▸ Document section
++++++

Sunday 2 January 2022

Black Mass: Apocalyptic Religion and the Death of UtopiaBlack Mass: Apocalyptic Religion and the Death of Utopia by John N. Gray
My rating: 4 of 5 stars

Do-Gooders With Guns

Faith destroys politics. Because faith makes some desires non-negotiable, it leads inevitably to violence. It matters not that the faith is religious or ideological. Gray’s thesis is consistent with that of the Italian philosopher Giorgio Agamben ( https://www.goodreads.com/review/show... ) and of the American social critic Chris Lehman (https://www.goodreads.com/review/show...). Christianity introduced the idea of religious faith from whence it infected the world’s consciousness. Faith has since become a synonym for religion throughout the world.

Gray traces the intellectual/political history of Christian faith, particularly its apocalyptic and eschatological doctrines, from its early stages, into the Reformation, the Enlightenment, the French Revolution, and finally the philosophical and ideological movements of the 20th century and the policies of national leaders. His claim is that as the Christian religion has declined the principles of its faith have been absorbed into secular ideologies. Various forms of political idealism - communism, fascism, democratic capitalism - are restatements of the myths of apocalyptic reform and salvation using modern vocabulary - war on terror, regime change, WMD, democratic values, etc.

Both Liberals and Conservatives, professed atheists and believers, revolutionaries and counter-terrorists share virtually the same metaphysical presumptions about human destiny - free will, the redemptive potential of humanity, the inevitability of final justice, etc. These are Christian fantasies, useful perhaps for providing personal meaning in the world, disastrous as the basis for policy-making and political action. They provoke a distorted appreciation of reality and suggest responses which almost always result in failure, disappointment, and considerably greater misery for all concerned.

++++++

(Stored entries)
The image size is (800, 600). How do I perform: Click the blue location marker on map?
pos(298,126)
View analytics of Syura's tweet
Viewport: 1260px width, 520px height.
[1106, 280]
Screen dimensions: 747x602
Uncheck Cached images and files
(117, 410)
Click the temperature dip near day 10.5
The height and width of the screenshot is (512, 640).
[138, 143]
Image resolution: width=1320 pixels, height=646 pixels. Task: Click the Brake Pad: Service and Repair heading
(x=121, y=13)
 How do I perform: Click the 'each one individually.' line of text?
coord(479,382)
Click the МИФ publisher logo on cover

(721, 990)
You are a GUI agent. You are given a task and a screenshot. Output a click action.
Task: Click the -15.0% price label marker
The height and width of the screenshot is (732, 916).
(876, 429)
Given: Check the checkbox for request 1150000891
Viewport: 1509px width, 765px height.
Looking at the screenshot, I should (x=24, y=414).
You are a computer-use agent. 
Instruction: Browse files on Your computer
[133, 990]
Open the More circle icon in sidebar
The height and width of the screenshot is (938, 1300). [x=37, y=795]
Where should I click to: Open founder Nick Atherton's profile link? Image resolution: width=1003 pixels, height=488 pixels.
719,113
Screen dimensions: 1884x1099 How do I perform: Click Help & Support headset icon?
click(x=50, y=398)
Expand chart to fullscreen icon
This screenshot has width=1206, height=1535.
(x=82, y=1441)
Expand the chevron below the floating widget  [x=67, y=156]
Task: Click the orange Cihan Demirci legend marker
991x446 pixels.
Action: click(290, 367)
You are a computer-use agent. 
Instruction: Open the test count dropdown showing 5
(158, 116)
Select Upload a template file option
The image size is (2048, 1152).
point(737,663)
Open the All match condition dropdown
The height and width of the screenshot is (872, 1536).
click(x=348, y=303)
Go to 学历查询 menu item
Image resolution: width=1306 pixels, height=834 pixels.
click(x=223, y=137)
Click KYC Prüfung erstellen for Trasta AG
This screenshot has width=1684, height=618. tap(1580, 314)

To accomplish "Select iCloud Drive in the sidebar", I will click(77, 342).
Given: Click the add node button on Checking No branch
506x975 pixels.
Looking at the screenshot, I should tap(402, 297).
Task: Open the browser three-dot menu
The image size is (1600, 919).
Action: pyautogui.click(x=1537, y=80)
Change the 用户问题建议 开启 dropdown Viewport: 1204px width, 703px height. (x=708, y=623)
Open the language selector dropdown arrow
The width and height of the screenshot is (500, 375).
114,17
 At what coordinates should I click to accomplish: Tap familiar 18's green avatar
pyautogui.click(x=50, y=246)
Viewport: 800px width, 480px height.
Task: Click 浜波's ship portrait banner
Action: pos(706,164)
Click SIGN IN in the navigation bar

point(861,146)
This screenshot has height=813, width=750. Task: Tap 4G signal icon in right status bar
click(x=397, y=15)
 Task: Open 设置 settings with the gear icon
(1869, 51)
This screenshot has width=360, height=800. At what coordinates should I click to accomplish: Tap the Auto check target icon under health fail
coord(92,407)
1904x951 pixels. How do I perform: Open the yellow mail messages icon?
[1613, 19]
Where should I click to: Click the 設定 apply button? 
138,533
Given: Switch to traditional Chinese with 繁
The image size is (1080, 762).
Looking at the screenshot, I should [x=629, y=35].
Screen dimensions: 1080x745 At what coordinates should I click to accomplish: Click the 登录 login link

++++++

▸ Exercise tasks
• 1. In the book review, reproduce the passage starting with "Black Mass: Apocalyptic Religion and the Death of UtopiaBlack" and going on through "throughout the world.", substituting "conflict" for "violence".
• 2. Summarize the book review in two sentences.
• 3. Extend the review of Gray's book on apocalyptic religion, beginning after its final sentence.
The stored entries have no connection to the book review.

▸ Task responses
• 1.
Black Mass: Apocalyptic Religion and the Death of UtopiaBlack Mass: Apocalyptic Religion and the Death of Utopia by John N. Gray
My rating: 4 of 5 stars

Do-Gooders With Guns

Faith destroys politics. Because faith makes some desires non-negotiable, it leads inevitably to conflict. It matters not that the faith is religious or ideological. Gray’s thesis is consistent with that of the Italian philosopher Giorgio Agamben ( https://www.goodreads.com/review/show... ) and of the American social critic Chris Lehman (https://www.goodreads.com/review/show...). Christianity introduced the idea of religious faith from whence it infected the world’s consciousness. Faith has since become a synonym for religion throughout the world.

• 2. The review contends that faith, whether religious or ideological, makes some desires non-negotiable and therefore destroys politics and leads inevitably to violence. It reports Gray's claim that, as Christianity has declined, the principles of its apocalyptic faith have been absorbed into secular ideologies such as communism, fascism, and democratic capitalism, whose shared presumptions the reviewer calls disastrous as a basis for policy-making.

• 3.
I am in sympathy with Gray’s analysis. But I am also disappointed that he did not extend it from the political into the technological and sociological. Today, theologically generated idealism - in business, government, academics, and of course ecclesiastical theology - is taken for granted as the appropriate mode of thinking. We have faith in Science, Markets, Freedom, Technology, Elected Governments as well as often some Higher Power to prevent the worst consequences of environmental catastrophe, mass immigration, nuclear derangement, wealth imbalances, racism, and pandemics.

Meanwhile, society is being destroyed by single-issue aggrievements that have become matters of faith. Utopian idealism goes under the guise of ‘vision’ and ‘strategic thinking’ in business. Academia promotes idealistic faith like no other institution - in neo-liberal economics, phoney professional altruism, and redemption by algorithm. Do-gooders with guns line up against each other at every opportunity to demonstrate the intensity of their commitments - either to a tradition or to the annihilation of a tradition. That the past is not past at all but constitutes the excess psychic baggage we carry around that trips us up constantly suggests the need for some urgent cultural therapy. I presume this is the point of Gray’s analysis, to inject a smidgen of humility into a global culture of human perfectibility.